Giving Back: Urban Restoration Enhancement Corporation
We’ve all seen the headlines, or maybe even lived it: For the past year or so, the housing market has been a Wild West of uncertainty, with homes selling faster than some buyers can cross the thresholds. For many low- to middle-income families, stress levels have risen right along with record-breaking gas prices and skyrocketing rents. It’s easy to see why the availability of affordable housing remains a crucial component of Louisiana living.
In Baton Rouge, much of that responsibility falls under the care of the Urban Restoration Enhancement Corporation, or UREC. Founded in 1992 by the late Baton Rouge Metro Council member and state representative Ronnie Edwards, the nonprofit continues to pursue equity and opportunity for city residents not just through affordable housing but also through community engagement and human development—the latter of which entails projects ranging from youth initiatives to small business training programs.
“We also have a development team that consists of architects, engineers and general contractors,” says CEO and president Carl Dillon, who has worked with UREC since 2007. “We partner with some of our local banks to help with traditional financing, and leverage funds from grant subsidies and government agencies, whether on a local or state level. In the end, we try to provide homes that any one of our own staff members would be proud of.”
UREC’s housing communities often have a specific intention beyond a simple roof over a person’s head. The organization was also the creator of Urban Villa, Louisiana’s first affordable housing community designed for families with children raised primarily by their grandparents. Having recently sold the neighborhood to a third party, as it has with its first-ever housing property, Urban Meadows—a 68-unit apartment complex that underwent major renovations during its time beneath the organization’s umbrella—UREC’s constant hunt for improved locations and specialty services continues to be a driving force behind its evolution. More recent properties include the 21 units of the Urban Gardens subdivision designed by the Southern University School of Architecture, described as “elegant and modern single-family dwellings for first-time homebuyers in North Baton Rouge.” Additional properties are planned for the coming months and years.
While adults usually remain the focus of the home-buying and renting conversation—they’re the ones signing on the dotted line, after all—UREC also takes care to give special attention to the children growing up in their homes, providing K-12 youth programs like the 21st Century Learning Center at Glen Oaks Middle School, which offers STEAM enrichment programs, as well as the WHIZKIDS after-school program. Programs geared toward high school students—including the North Baton Rouge Summer Youth Development Program, university partnerships in pre-law and emergency medical response, and the IGNITE fellowship for ACT prep—offer opportunities to bolster college and career readiness.

> [THE DATA]:

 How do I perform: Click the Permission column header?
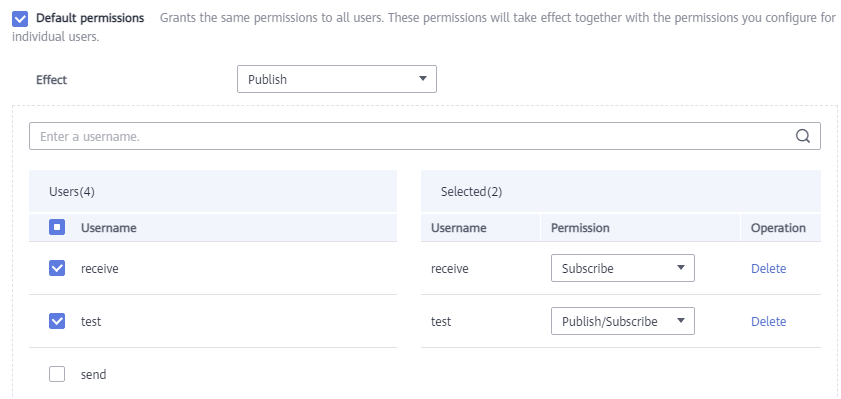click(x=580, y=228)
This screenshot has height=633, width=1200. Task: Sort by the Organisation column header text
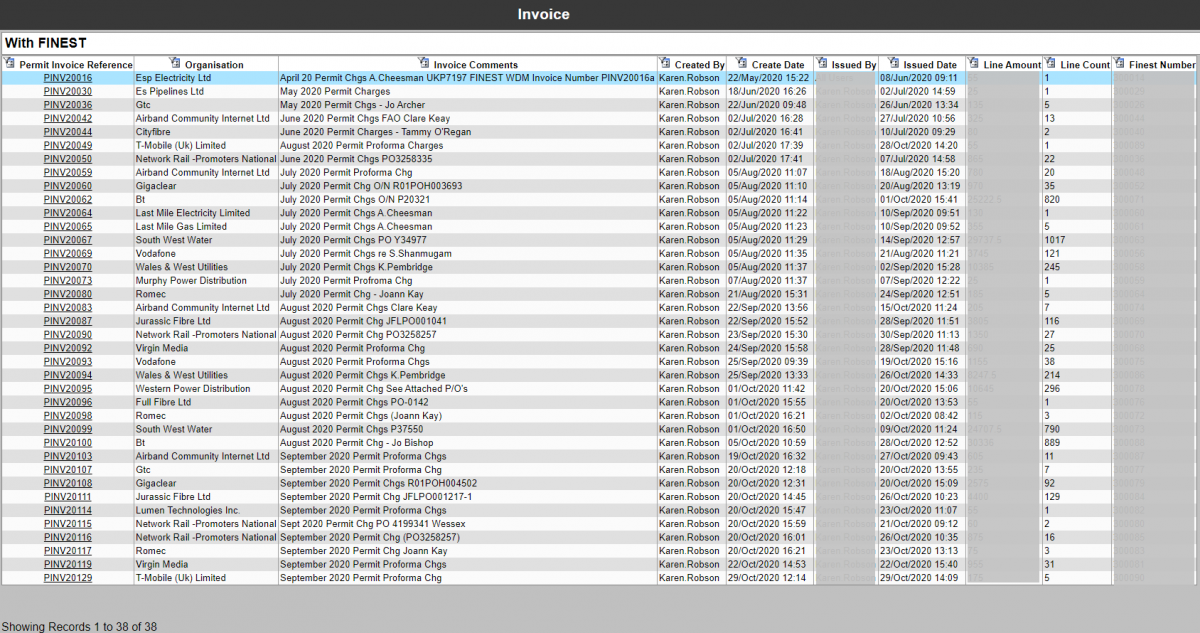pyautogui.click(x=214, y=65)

> [WORK ORDER A]: In the UREC article, condense the paragraph that begins "UREC's housing communities often have" into a bulleted list that keeps its main facts.
> [WORK ORDER B]: Please list every housing property that the UREC article names.
> [WORK ORDER C]: Reproduce the passage of the UREC article from "While adults usually" to "and career readiness.", substituting "kindergarten through 12th grade" for "K-12".

> [OUTPUT A]:
- UREC's housing communities often serve a purpose beyond basic shelter.
- UREC created Urban Villa, Louisiana's first affordable housing community for families with children raised primarily by their grandparents. It recently sold Urban Villa to a third party.
- UREC also sold its first housing property, Urban Meadows, a 68-unit apartment complex that was heavily renovated under its ownership.
- The search for better locations and specialty services continues to drive the organization's growth.
- Urban Gardens is one of its more recent properties. This 21-unit subdivision was designed by the Southern University School of Architecture as single-family homes for first-time buyers in North Baton Rouge.
- More properties are planned for the coming months and years.

> [OUTPUT B]:
- Urban Villa
- Urban Meadows
- Urban Gardens

> [OUTPUT C]:
While adults usually remain the focus of the home-buying and renting conversation—they’re the ones signing on the dotted line, after all—UREC also takes care to give special attention to the children growing up in their homes, providing kindergarten through 12th grade youth programs like the 21st Century Learning Center at Glen Oaks Middle School, which offers STEAM enrichment programs, as well as the WHIZKIDS after-school program. Programs geared toward high school students—including the North Baton Rouge Summer Youth Development Program, university partnerships in pre-law and emergency medical response, and the IGNITE fellowship for ACT prep—offer opportunities to bolster college and career readiness.